We don't need to speculate here. That's precisely what happened in Fukushima. Evacuation orders were lifted in 2017. Radiation release in populated areas makes cleanup worthwhile. By comparison, the exclusion zone around Chernobyl still exists because the entire town existed to support the power plants. Once the power plants were no longer operational there was no real reason for the town to exist, and thus no incentive for cleanup.

And you're applying a double standard here. Do fossil fuel plants have to price in the estimated damage done due to climate change? That's estimated to

> How much do you think it will cost to keep all that nuclear waste safe for the next half a million years or so?

Million years or so? You realize uranium is a toxic heavy metal? Naturally occurring uranium is toxic. Spent nuclear waste is toxic forever. And it would have been toxic forever even if it was never used as nuclear fuel. In fact, uranium contamination of water is already a concern due to naturally occurring uranium [1]. The risk of uranium water contamination exists regardless of spent nuclear fuel.

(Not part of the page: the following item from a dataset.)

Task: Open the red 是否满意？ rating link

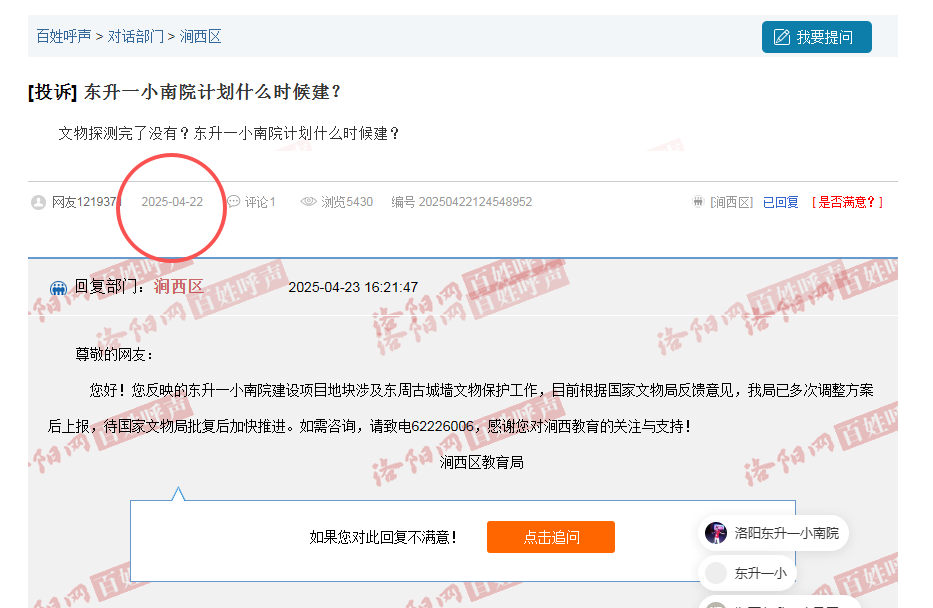Action: click(x=847, y=202)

Storing it isn't actually all that hard. You bury it in bedrock in an area with no aquifer. The main concern for uranium is water contamination. Putting it in a place with no aquifer eliminates the possibility of contamination even if the containment vessels deteriorate. The scenarios in which waste fuel results in contamination are borderline absurd, typically involving some sort of societal collapse destroying all knowledge of the disposal sites coupled with some future civilization digging up the waste for no discernible reason.

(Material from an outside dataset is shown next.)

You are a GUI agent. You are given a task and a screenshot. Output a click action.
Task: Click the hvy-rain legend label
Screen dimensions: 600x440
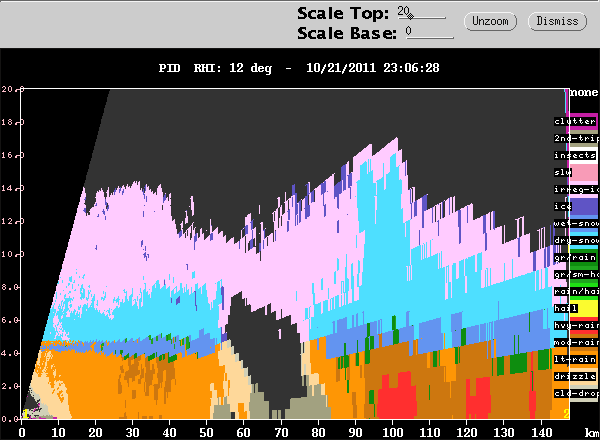click(576, 325)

The cost of such a disposal facility is minimal: around $200 million for the Yucca Mountain facility [2]. Disposal isn't very expensive because the amount of waste generated is so small. The entirety of the US's nuclear waste from power generation occupies a volume the footprint of a football field and less than 10 yards high [3].

1. https://www.kqed.org/stateofhealth/120396/uranium-contaminat...

2. https://en.wikipedia.org/wiki/Yucca_Mountain_nuclear_waste_r...

3. https://www.energy.gov/ne/articles/5-fast-facts-about-spent-...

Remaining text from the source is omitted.